Questo mese mi sono finalmente dedicato alla lettura di “Lo squalo” di Peter Benchley nella sua edizione anniversario (ci riferiamo al cinquantesimo anniversario dall’uscita del film di Spielberg che rese la storia iconica).
Da appassionato di film dedicati al super predatore marino, non potevo esimermi dal leggere questo romanzo, per di più in questa veste grafica che ha omaggiato la pellicola cult e la sua illustrazione leggendaria, capace di riassumere così magnificamente tutte le paure umane su cui tanto Benchley che Spielberg hanno giocato per ottenere successo.

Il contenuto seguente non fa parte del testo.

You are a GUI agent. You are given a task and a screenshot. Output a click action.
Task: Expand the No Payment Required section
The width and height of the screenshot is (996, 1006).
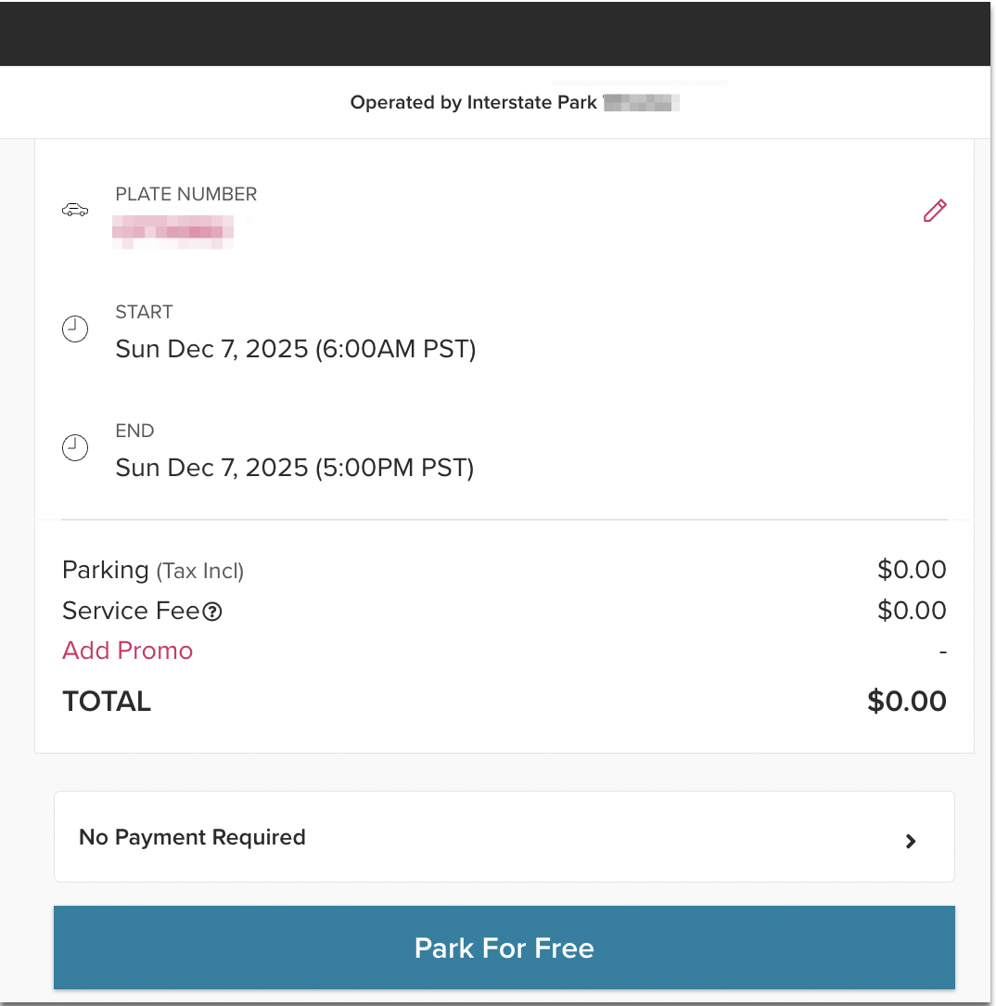click(504, 836)
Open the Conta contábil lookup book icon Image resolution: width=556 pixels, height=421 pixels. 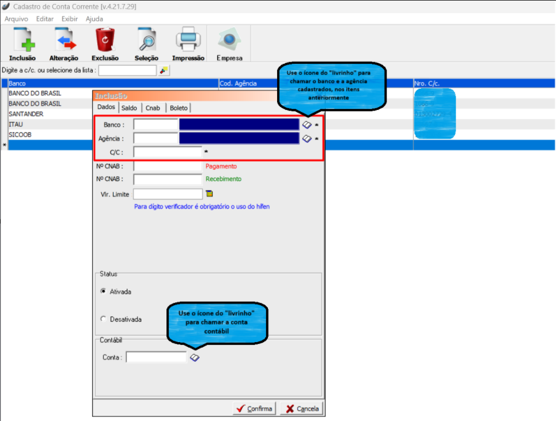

Ci sono evidenti differenze fra il romanzo e il film. Il film è essenzialmente una lotta fra umano e bestiale, una lotta ancestrale da cui, alla fine, se ne esce vittoriosi: si consacra eroe l’uomo. Il romanzo di Benchley è un’opera più frammentata, sfaccettata e, alla fine, meno efficace. Non che sia un brutto libro, ma penso davvero che la versione di Spielberg ne sia una versione riveduta e corretta. In particolar modo, il finale mi fa propendere per la trasposizione a discapito dell’originale. Ritengo, infatti, che il finale del romanzo lasci un po’ l’amaro in bocca. Evoca sì, l’irriducibilità della paura rappresentata dalla bestia, senza regalare, però, al lettore un vero epilogo che, date le premesse, era sicuramente atteso.
Nel romanzo, tuttavia, i personaggi sono più complessi e “difettosi”, aspetto che rende accattivante il libro di Benchley. È vincente questo approfondimento psicologico che ci fa capire le difficoltà che ci sono ad adattarsi a una vita senza scossoni, in cui la noia e la mediocrità sono nemici subdoli, meno feroci dello squalo ma altrettanto ardui da sconfiggere.
Forse mi spingo nel mondo delle fantasie, ma mi piacerebbe un remake del film, capace di aggiungere a una trasposizione estremamente soddisfacente, dal punto di vista narrativo e visivo, tutta l’amarezza originale dell’opera di Benchley.